**Page text**
Here is the part where I don’t like texting. It was shocking news, news that I took very hard. That is NOT the way to deliver that kind of news to a person. For example, this is not what happened but here is a scenario, a person’s father dies in an accident and you cannot get a hold of them.. You do not text them and say “your father died, call me asap.” That is awful. ” You say, I do not want to startle you but there is a family emergency please call me as soon as you get this message.” Gosh, I don’t know maybe that is even a little much. One way or the other you have to be careful what you put in a text, they are not delicate, they are just there, in your face. It is the bluntest form of bad news.

I immediately called my sister-in-law as instructed to find out what exactly was going on. That is the most I feel comfortable sharing about the news I received today. Like other cases of bad news before it, it is not mine to share therefore I choose not to divulge any details.

I do need to release some of what I am feeling right now though and after some consideration I have decided to allow myself to do it here.

I read something while at Hospice today and it resonated with me so much that I copied it down and put it in my purse, not knowing at the time that it would have further significance to me so soon after stumbling upon it.

So here is what I read:

To Draw Outside the Lines by Brian Bailey

The stories we love are filled with struggle, conflict, and failure, yet so often the stories we present to others are a highlight reel of accomplishments, perfect meals, and sunny days.

This excerpt made me think a little bit about society and myself of course. We put our best face forward at work, school, online, in social settings. We all strive desperately to have the rest of the world believe we are happier than we are, wealthier, more successful at work or in school, more loved or admired. I would be willing to wager that at least one of these items I have listed is true for everyone, I know it is the case for me even though of course I would be more comfortable not admitting that, if not these than something else I didn’t think of. The point is we fake it a bit. It goes back to vulnerability and what Brene Brown says about wearing armor etc. Whether it is because we are in some fruitless competition with the rest of society or just trying to save ourselves from the judgement of the outside world, we all, at times, omit truths about our lives. We all run that highlight reel and sell it as the whole picture.

**Information provided**
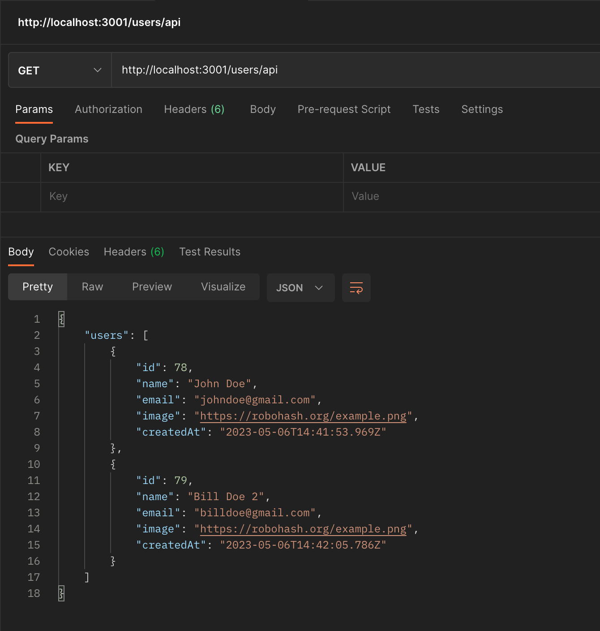
Task: Collapse the JSON object at line 1
Action: click(61, 319)
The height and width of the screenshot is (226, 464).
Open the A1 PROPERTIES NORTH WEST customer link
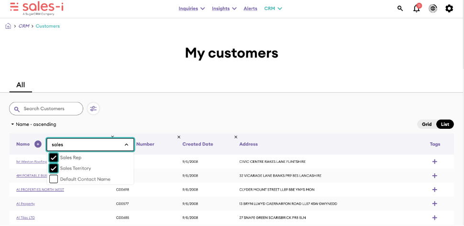[x=40, y=190]
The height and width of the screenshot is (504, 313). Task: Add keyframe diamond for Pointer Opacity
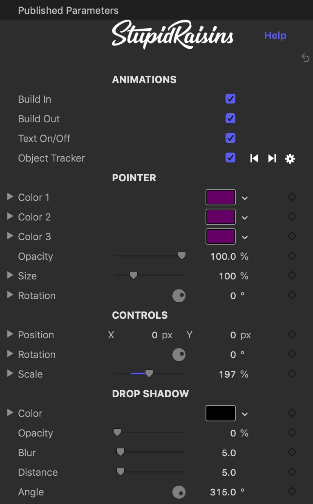tap(292, 256)
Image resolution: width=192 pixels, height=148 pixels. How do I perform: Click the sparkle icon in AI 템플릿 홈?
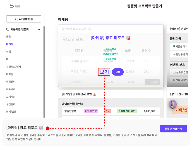click(16, 19)
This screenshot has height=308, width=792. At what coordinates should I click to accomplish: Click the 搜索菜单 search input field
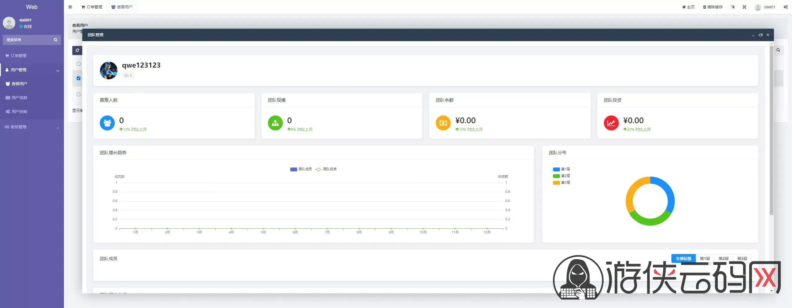pyautogui.click(x=28, y=40)
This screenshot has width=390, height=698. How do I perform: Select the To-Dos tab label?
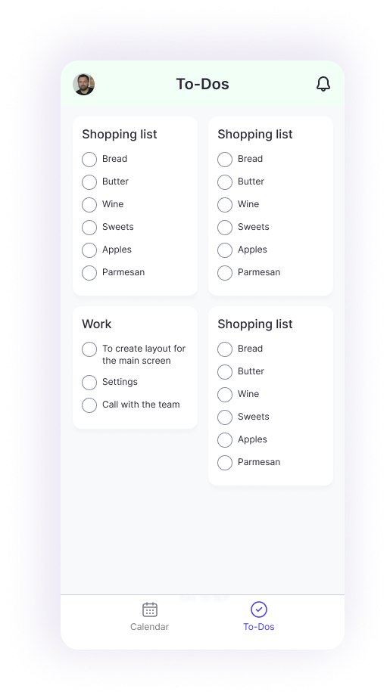[x=258, y=627]
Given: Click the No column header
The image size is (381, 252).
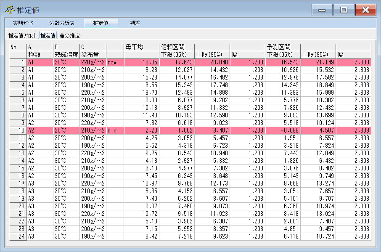Looking at the screenshot, I should [x=18, y=47].
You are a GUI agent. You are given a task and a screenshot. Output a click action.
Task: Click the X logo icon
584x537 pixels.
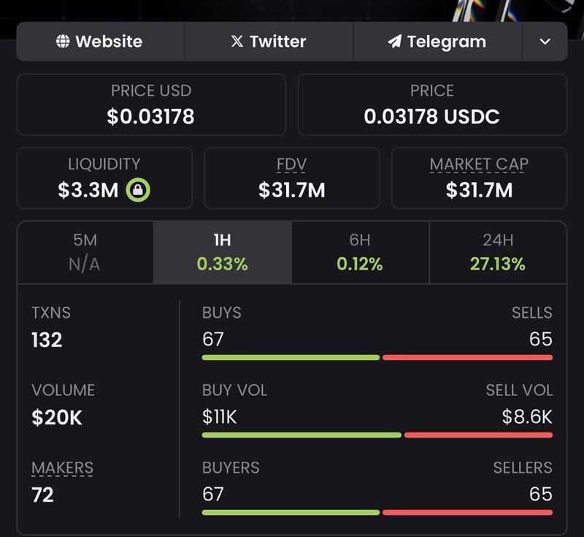pos(237,42)
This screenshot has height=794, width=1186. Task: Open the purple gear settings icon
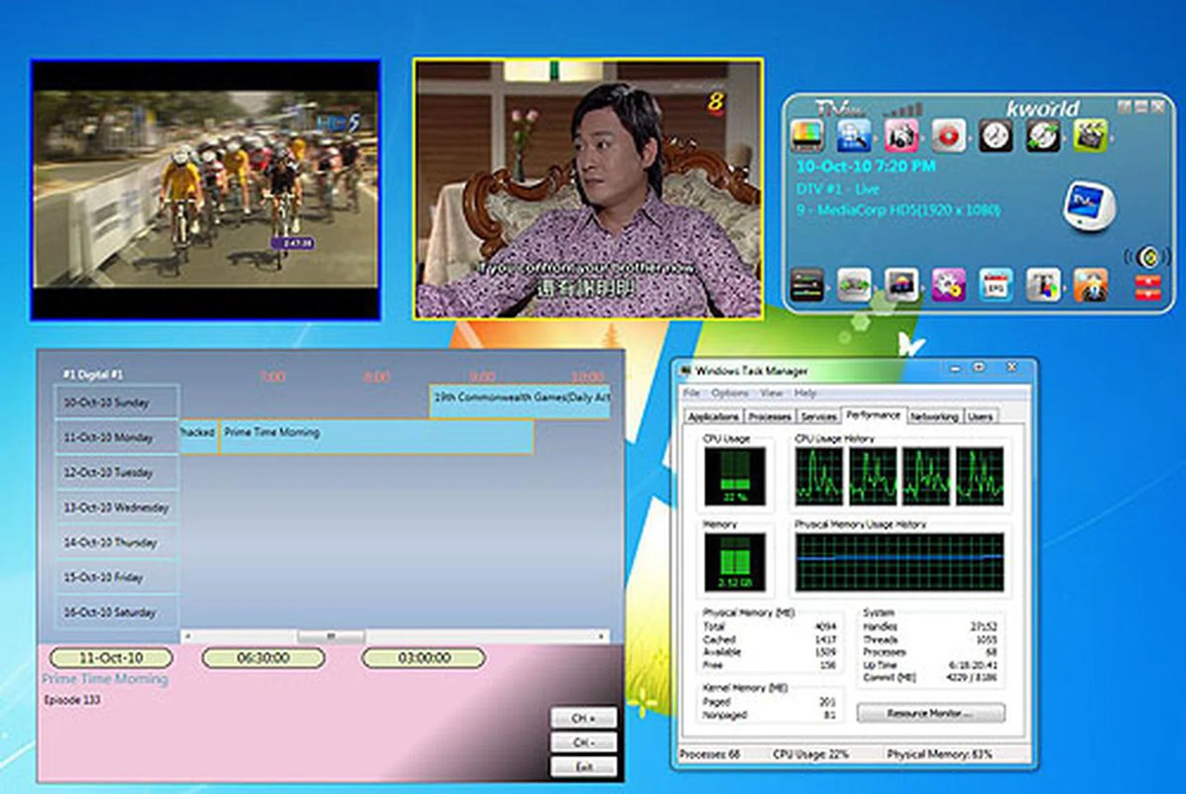949,285
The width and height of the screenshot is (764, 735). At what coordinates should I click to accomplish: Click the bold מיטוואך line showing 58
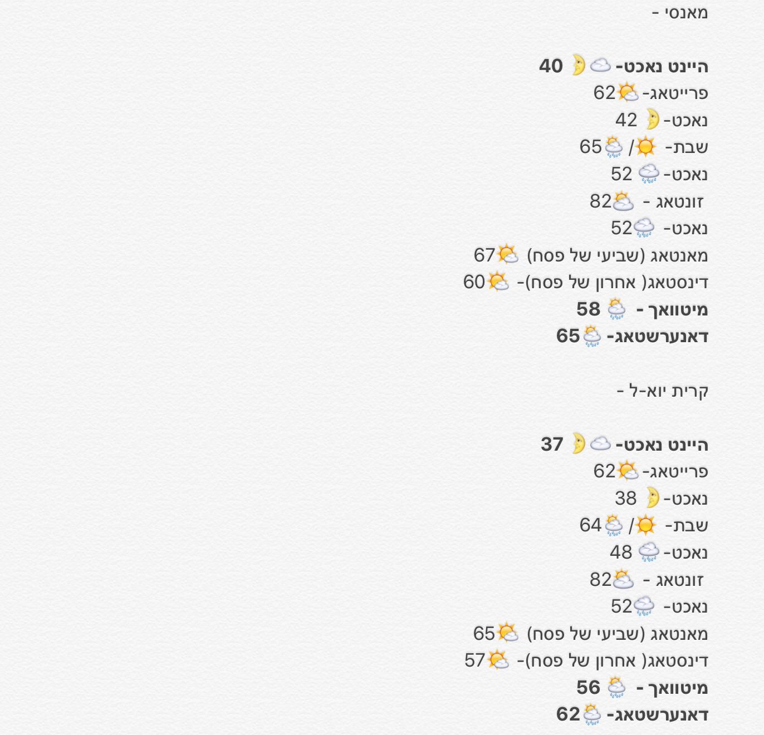click(x=672, y=309)
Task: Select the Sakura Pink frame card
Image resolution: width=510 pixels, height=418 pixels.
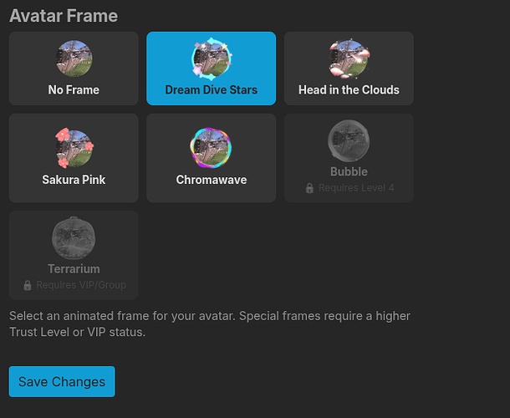Action: pos(74,158)
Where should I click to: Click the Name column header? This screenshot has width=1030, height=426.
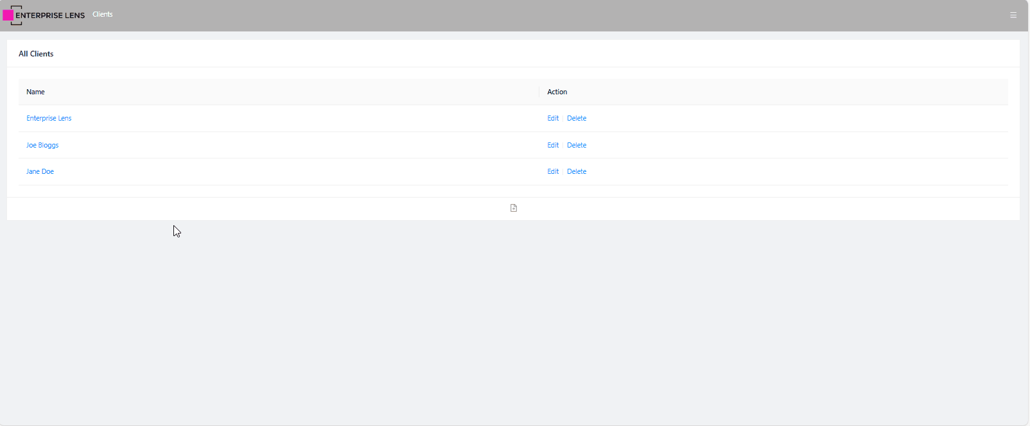pyautogui.click(x=35, y=92)
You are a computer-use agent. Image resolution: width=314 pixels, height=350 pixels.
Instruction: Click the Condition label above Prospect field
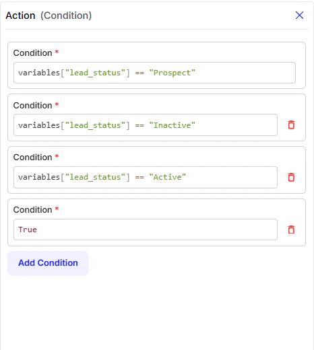click(x=32, y=53)
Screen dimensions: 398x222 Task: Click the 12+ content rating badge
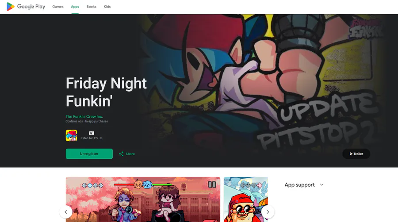pyautogui.click(x=92, y=133)
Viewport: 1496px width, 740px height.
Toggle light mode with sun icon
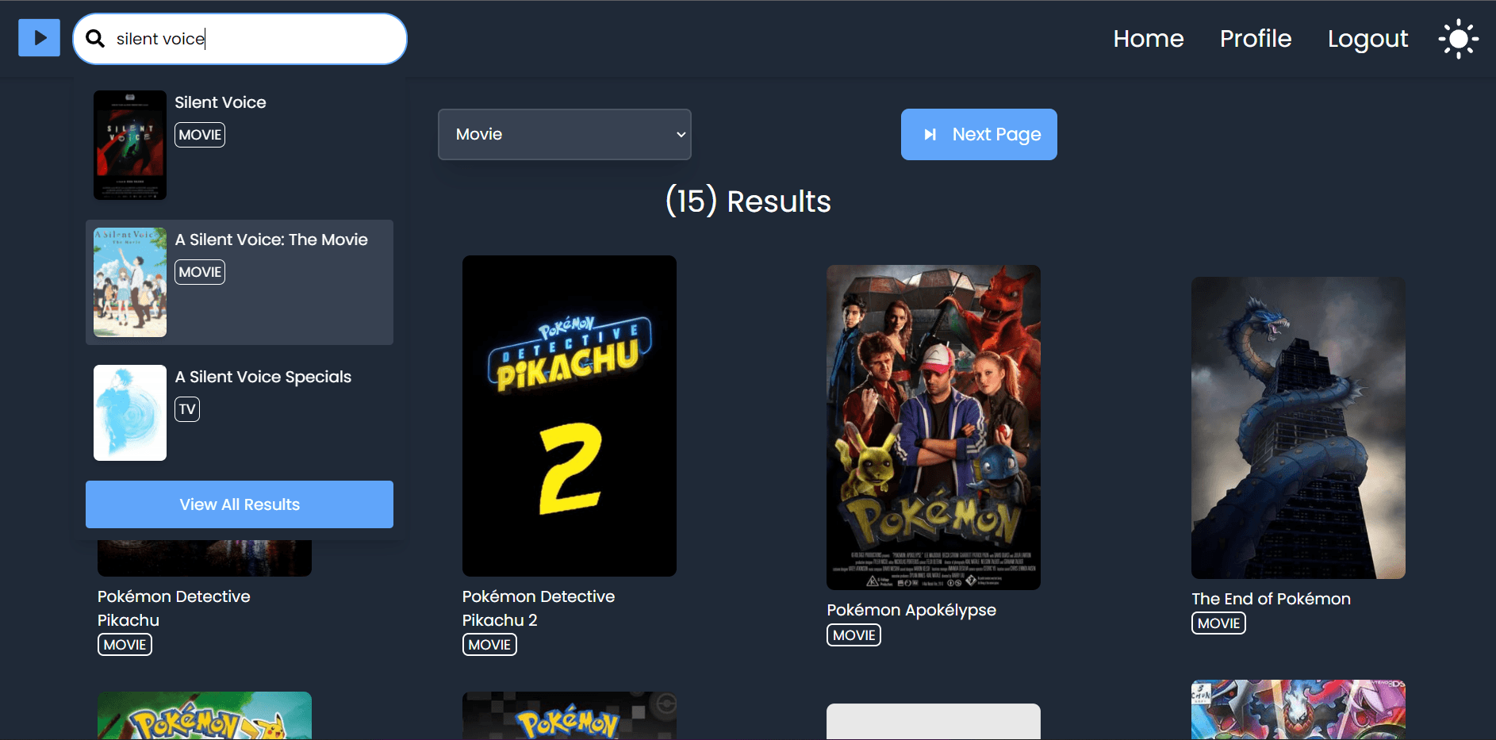coord(1458,39)
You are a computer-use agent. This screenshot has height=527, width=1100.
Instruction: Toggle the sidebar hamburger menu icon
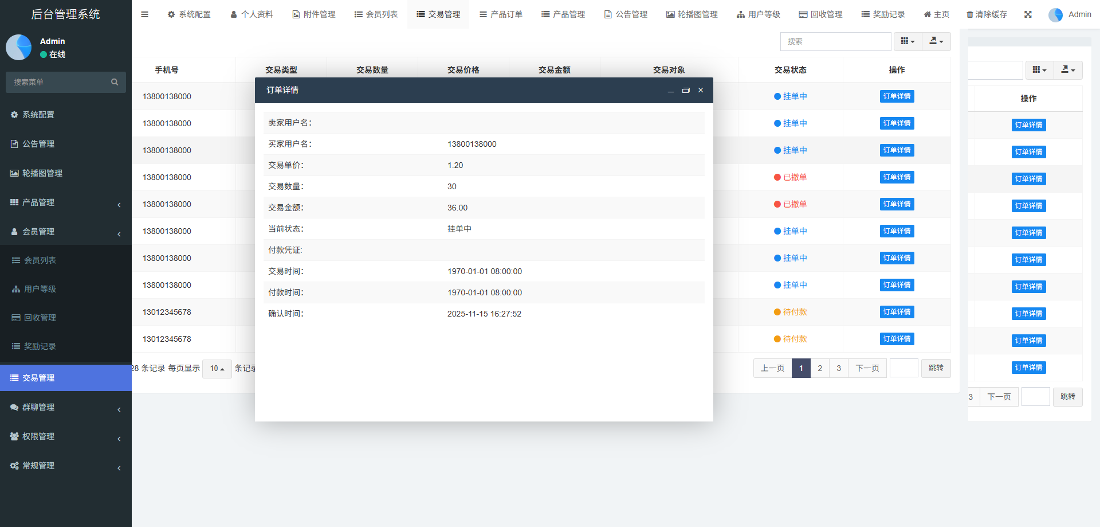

**Task instructions**
(a) Repeat the post about texting bad news from "The stories we love" up to and including "and sunny days.", switching "highlight reel" to "greatest-hits album".
(b) In the post about texting bad news, where was the writer when they read the excerpt that they copied down and put in their purse?

**Numbered answers**
(a)
The stories we love are filled with struggle, conflict, and failure, yet so often the stories we present to others are a greatest-hits album of accomplishments, perfect meals, and sunny days.

(b) At Hospice.